## THINGS TO DO
1 > According to the TV restoration notes, what was touching pin 2 of V6?
2 > Continue the TV restoration notes from their last sentence onward.

## EXTRACTED TEXT

* * * *

I removed the tuner and cleaned it, used some Deoxit on the wafer switches, lubed it and checked all the resistors. All the resistors checked good. I had replacements pulled from my stock, but decided to leave well enough alone. Some of the resistors were pretty well buried. Reinstalled the tuner and sure enough same lousy video! I directly injected video signal at the 1st video amp and got a decent picture. However the H and V holds were very touchy! So I knew my problem was from the tuner through the IF section. I decided to do a resistance check. Sure enough pin 2 of V6 the 6AL5 tube showed 5K when it should be 3.5M. There is a typo on the resistance chart for V7 the 12AU7 pin 6. The chart shows 48K but should be 4.8K. V3, V4, V5 pin 5 shows the resistance should be 13K, but I measured 1.5K. I'm guessing another typo. I flipped the chassis over and confirmed that I had installed the right 3.9M R60 Sams. Then I notice that coil L16 was pressed down and touching pin 2. Bingo! I then added some insulation to the lead of coil L16 to prevent that from happening. I now have a decent picture, some sound with a lot of buzzing/hum, and a very stable H and V hold circuits. I also measure the HV at 10 to 10.9KV depending on where the "Brightness" control is at. The Contrast control seems to work but is touchy and the picture disappears pretty quickly after about 1/3 down from full contrast. I now need to check the alignment and get the audio where it should be. Then set up the focus coil/centering magnets, picture size and linearities. I have to look into adding the blanking circuit and the rest of the changes that are listed in Riders. https://tvrestorerguy.com/wp-content.../100_5547a.jpg https://tvrestorerguy.com/wp-content.../100_5551a.jpg |
I added the blanking circuit according to Riders C3-2. I relocated the yellow wire (pin 11) and added the 24K resistor. I added another terminal strip and added the other caps and resistor. Then added a yellow wire to the VOT. This mod worked great!

* * * *

## PROVIDED MATERIAL

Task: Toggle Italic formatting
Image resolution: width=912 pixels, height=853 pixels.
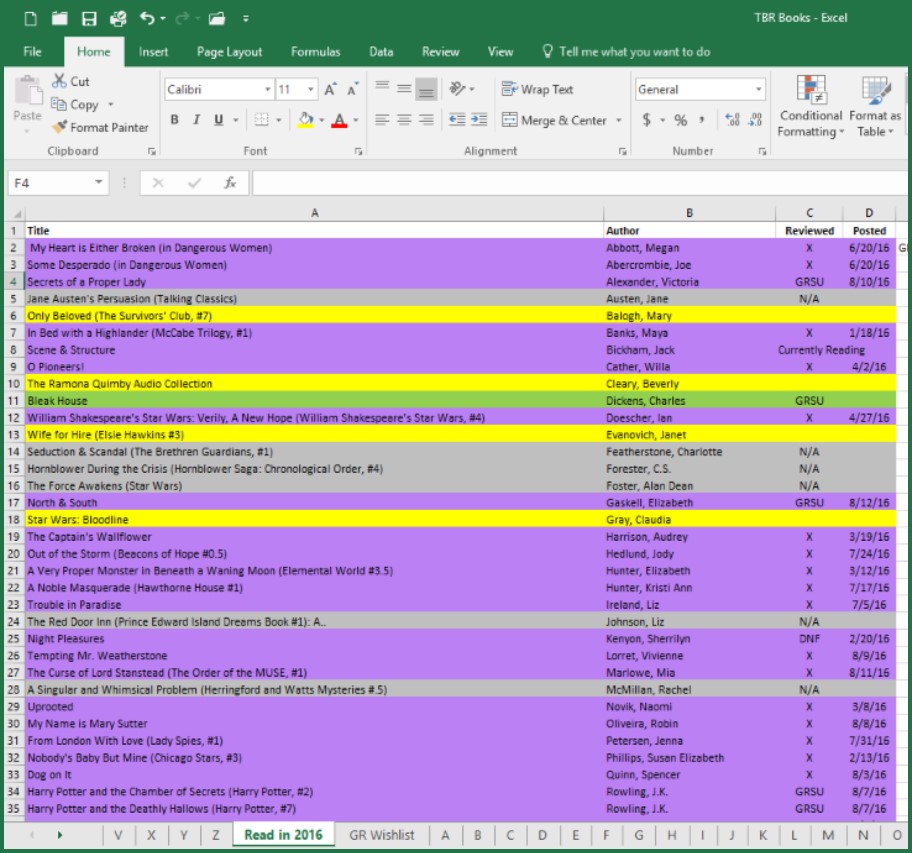Action: point(195,120)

* * * *

## ANSWERS PER TASK
1 > Coil L16, which had been pressed down onto it.

2 >
https://tvrestorerguy.com/wp-content.../100_5556a.jpg https://tvrestorerguy.com/wp-content.../100_5555a.jpg https://tvrestorerguy.com/wp-content.../100_5557a.jpg I then added a circuit also shown in Riders C3-2. This added bias to V2 to help eliminate audio buzzing. https://tvrestorerguy.com/wp-content.../100_5553a.jpg https://tvrestorerguy.com/wp-content.../100_5554a.jpg |
Hey, tidy work as usual. By coincidence, I recently finished a GE 810 of my own.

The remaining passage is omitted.